Miss Amelia's List (Elemental Masters #17)

Miss Amelia's List (Elemental Masters #17) cover

I am reading (and finishing this time!) the Wheel of Time and I was just all Robert Jordan'd out by book six. I thought I would take a breather between six and seven and asked myself "who is the female equivalent of Robert Jordan?" For some reason Mercedes Lackey came to mind.

I think I have read two of her Elemental novels previously. As a young man I found her pacing to be frustrating and her insistence on detail tiring. I was also annoyed how most of the stories (both those read and from the jacket cover) seemed to involve her finding love in some way while she solves a problem.

Maybe I am just getting old, but I think I enjoyed this book more than I enjoyed her other two novels. I guess I am getting to that Neal Stephenson point in my life were I enjoy going down wikipedia holes when I am exposed to things that I don't recognize. I make no claims to the accuracy of any of it, but I enjoyed looking up all this Regency stuff. "upstairs" and "downstairs". The different type of maids and serving staff. The coupons or whatever they were paying as their form of treasury bonds. 3%, is that a reasonable rate, did this period not have much inflation? Coupons went down to 1/10th their previous value, how thin is this market for that big a spread? How important were calling cards in this time? Did people actually say things like "We are visiting Tuesday and Thursday, we are at home to receive guess Monday and Wednesday?" How much did social status influence business opportunity? Would their behavior (and social status) effect the sort of success that James would have? Did James need them their to cement him socially (necessary for entering business)? There were just so many fun things to kind of look up as you read this, I was genuinely entertained.
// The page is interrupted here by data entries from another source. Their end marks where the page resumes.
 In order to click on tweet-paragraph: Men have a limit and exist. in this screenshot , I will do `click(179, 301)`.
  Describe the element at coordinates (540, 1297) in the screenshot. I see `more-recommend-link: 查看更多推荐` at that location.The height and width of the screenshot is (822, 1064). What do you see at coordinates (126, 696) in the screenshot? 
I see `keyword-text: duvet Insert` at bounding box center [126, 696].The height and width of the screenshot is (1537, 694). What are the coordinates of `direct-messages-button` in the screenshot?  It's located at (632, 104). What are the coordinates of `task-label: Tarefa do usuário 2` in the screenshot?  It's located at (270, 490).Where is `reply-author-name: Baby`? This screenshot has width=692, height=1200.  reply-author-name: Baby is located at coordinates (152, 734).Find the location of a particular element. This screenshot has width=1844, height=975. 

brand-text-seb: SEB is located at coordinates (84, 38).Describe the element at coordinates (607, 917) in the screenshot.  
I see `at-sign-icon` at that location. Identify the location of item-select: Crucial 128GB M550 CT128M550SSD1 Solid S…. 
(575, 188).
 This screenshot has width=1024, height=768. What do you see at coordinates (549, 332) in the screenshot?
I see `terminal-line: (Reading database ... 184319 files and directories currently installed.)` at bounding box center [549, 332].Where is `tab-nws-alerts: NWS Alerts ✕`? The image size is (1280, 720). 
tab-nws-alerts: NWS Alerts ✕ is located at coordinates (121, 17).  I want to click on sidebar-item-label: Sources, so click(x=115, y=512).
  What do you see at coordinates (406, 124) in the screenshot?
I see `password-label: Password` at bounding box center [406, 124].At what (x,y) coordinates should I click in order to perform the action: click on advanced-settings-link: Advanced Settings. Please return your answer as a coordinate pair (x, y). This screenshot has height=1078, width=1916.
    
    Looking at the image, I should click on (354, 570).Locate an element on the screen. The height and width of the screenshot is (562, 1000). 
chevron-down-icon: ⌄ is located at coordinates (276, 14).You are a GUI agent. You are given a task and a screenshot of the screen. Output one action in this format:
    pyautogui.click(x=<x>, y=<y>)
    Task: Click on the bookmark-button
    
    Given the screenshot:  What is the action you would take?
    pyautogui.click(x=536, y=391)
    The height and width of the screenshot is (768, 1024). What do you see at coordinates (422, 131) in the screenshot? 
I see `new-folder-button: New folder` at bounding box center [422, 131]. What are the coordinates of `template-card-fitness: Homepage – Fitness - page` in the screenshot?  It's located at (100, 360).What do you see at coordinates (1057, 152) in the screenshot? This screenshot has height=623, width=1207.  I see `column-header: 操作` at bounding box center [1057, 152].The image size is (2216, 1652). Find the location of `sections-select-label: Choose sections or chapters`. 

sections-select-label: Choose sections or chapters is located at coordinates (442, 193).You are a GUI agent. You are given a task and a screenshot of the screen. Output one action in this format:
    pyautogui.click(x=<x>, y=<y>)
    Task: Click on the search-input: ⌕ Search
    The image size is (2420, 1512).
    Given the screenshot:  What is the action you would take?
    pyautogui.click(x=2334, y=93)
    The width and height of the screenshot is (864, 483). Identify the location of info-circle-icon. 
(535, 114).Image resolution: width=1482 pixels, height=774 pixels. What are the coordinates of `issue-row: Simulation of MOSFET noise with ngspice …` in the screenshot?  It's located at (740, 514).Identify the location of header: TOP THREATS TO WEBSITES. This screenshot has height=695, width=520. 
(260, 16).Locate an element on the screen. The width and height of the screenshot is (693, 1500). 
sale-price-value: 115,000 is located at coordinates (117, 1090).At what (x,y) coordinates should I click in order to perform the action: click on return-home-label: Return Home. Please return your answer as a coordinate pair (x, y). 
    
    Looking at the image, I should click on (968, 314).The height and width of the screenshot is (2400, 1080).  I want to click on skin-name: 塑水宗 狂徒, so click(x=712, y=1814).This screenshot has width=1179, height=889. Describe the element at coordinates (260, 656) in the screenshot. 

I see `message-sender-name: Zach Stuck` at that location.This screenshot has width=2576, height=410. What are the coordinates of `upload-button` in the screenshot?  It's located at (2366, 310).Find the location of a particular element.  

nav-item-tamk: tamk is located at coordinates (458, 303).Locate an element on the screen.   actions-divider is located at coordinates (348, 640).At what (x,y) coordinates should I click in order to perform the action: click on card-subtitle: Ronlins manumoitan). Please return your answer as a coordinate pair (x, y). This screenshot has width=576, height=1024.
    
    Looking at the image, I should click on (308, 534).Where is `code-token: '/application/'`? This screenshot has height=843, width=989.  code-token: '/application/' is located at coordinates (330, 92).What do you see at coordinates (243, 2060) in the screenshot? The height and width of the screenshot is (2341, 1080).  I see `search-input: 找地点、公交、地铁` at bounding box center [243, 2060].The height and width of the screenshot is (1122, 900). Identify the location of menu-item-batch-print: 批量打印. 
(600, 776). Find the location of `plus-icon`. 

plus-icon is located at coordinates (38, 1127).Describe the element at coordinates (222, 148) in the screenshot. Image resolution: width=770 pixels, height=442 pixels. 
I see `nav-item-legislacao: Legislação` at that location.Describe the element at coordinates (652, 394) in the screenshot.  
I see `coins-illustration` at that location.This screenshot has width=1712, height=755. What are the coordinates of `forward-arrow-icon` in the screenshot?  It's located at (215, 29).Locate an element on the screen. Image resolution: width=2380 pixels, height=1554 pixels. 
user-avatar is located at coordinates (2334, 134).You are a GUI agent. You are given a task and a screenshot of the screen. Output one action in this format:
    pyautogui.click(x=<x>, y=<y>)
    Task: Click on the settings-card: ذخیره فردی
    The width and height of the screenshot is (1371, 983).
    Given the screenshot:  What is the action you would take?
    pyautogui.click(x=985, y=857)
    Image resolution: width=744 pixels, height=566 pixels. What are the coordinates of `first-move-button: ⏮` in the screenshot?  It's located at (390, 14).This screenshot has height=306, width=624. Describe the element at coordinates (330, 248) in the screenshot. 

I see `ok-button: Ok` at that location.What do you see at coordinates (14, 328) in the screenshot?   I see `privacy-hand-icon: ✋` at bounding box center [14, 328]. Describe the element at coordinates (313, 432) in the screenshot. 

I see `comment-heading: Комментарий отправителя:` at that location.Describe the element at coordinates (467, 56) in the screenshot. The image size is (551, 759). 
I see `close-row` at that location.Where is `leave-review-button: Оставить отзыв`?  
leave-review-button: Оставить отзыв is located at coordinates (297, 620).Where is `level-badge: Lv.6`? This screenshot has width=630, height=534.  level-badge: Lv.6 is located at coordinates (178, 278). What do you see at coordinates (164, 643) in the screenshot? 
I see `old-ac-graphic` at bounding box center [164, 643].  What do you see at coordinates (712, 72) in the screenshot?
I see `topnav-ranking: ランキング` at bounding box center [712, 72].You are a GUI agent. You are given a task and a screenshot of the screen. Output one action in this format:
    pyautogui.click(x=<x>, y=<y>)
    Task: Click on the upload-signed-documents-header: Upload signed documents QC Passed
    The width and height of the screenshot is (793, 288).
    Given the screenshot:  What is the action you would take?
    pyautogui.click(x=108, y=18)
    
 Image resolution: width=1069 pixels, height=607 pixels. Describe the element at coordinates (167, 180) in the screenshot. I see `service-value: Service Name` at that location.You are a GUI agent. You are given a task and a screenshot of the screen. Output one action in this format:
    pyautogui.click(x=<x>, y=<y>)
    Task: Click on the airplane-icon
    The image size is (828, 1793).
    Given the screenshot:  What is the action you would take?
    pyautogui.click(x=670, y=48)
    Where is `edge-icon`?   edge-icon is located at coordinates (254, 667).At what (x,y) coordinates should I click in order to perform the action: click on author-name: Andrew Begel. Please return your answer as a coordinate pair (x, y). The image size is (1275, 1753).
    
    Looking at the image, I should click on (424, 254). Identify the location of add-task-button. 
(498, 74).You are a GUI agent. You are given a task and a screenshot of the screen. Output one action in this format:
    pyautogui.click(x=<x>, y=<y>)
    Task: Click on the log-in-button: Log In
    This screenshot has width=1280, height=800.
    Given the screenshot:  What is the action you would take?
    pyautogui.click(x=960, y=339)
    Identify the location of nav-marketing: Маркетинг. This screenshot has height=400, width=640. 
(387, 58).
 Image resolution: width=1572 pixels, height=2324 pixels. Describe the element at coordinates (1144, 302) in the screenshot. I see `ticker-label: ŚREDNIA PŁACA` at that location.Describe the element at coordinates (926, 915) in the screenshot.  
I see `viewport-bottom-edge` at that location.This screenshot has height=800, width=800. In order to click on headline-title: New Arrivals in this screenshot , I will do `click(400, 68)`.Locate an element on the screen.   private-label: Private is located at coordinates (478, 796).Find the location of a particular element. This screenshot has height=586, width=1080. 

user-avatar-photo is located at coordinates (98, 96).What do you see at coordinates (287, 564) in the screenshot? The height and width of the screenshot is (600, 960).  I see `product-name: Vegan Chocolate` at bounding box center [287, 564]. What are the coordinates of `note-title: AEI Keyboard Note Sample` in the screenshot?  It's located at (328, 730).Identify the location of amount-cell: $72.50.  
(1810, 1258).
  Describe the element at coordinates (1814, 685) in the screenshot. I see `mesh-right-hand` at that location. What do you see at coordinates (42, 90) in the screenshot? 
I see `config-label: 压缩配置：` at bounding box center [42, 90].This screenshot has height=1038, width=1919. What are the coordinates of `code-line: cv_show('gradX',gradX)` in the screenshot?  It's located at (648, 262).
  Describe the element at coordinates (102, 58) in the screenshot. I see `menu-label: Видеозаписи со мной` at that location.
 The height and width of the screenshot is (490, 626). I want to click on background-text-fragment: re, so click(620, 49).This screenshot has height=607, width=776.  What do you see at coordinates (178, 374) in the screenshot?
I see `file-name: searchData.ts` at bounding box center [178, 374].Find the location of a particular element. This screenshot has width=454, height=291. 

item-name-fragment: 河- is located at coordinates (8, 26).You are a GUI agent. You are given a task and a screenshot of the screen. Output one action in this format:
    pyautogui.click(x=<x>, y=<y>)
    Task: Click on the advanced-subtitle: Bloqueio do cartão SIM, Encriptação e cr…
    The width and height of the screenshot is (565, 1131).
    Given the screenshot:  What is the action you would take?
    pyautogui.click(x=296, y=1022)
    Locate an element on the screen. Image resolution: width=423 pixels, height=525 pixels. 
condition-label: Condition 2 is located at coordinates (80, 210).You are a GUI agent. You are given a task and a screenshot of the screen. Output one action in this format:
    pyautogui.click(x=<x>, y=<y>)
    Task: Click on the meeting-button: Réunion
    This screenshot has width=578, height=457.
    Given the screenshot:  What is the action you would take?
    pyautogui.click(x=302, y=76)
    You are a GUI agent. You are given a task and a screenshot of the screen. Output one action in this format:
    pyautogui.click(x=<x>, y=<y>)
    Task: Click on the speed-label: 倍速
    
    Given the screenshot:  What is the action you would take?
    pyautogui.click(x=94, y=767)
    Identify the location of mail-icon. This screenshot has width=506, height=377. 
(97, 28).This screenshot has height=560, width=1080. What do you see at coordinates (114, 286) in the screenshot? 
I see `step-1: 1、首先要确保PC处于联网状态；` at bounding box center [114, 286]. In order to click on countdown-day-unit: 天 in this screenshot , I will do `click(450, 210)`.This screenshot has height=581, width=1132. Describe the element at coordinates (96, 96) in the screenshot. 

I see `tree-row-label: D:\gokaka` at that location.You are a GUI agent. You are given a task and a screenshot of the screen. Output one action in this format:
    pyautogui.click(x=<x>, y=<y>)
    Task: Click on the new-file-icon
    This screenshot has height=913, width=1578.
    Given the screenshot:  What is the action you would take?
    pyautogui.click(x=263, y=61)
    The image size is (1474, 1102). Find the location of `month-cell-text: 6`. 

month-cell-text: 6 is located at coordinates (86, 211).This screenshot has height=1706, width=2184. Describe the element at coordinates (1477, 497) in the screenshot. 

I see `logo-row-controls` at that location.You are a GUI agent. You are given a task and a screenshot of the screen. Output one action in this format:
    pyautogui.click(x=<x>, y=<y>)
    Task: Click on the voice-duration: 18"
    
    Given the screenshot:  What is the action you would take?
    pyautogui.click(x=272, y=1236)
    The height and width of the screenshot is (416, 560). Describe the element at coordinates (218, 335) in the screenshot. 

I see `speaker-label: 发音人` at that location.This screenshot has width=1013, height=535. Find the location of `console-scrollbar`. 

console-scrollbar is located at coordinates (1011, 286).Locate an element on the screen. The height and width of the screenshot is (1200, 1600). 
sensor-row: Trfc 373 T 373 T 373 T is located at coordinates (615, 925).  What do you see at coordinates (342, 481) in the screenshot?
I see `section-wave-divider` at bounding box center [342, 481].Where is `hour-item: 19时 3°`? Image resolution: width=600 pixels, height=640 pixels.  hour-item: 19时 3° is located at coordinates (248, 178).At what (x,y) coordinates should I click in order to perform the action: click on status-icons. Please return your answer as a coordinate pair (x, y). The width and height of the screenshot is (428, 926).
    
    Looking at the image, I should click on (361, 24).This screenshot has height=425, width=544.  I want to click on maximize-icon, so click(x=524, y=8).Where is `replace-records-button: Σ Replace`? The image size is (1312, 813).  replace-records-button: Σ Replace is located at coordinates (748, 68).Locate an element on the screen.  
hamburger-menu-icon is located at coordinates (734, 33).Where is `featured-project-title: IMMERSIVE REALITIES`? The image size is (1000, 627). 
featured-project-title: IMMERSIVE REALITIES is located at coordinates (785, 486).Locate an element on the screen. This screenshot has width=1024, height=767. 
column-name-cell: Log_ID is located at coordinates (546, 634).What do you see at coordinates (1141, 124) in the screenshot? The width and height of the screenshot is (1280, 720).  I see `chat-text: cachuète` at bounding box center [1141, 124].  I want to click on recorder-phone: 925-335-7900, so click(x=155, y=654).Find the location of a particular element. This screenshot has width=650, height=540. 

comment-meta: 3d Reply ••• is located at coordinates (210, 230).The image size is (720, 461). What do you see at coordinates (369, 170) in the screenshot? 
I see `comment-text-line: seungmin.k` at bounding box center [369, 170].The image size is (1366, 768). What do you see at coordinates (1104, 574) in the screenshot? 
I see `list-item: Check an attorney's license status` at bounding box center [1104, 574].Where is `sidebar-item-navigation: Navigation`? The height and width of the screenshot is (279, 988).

A lot of the focus was on dresses and sewing. It is a weird economy if you think about it. It seemed like materials were relatively cheap and most labor was relatively inexpensive. And yet somehow some aspect of dressmaking was expensive enough to potentially beggar some of the lesser nobs. I'm a little nebulous on exactly where the expensive parts of the dressmaking came into play. Amelia and Serena were both quite good with needle and thread, and this was seen as a great economy, but was it? Was the ability to sew and do needlework actually the important thing (a sort of mark of good breeding); maybe it wasn't the economy of being able to do it yourself so much as the distinction of being able to do it that mattered?

It all seems a little ridiculous. But I am currently living in a world where housing has absorbed a ridiculous amount of the world's capital and a Ford F150 can cost more than $60k, so who am I to judge conspicuous consumption?

There was also a cad, a betrayal, an old snake god, a sort of Mr. Darcy character, and a proposal, but that all occurred in the last 8% of the novel, so I wouldn't worry about it too much.

Anywho, I've been rambling too long. But I enjoyed looking things up as I read this and that's good enough for me.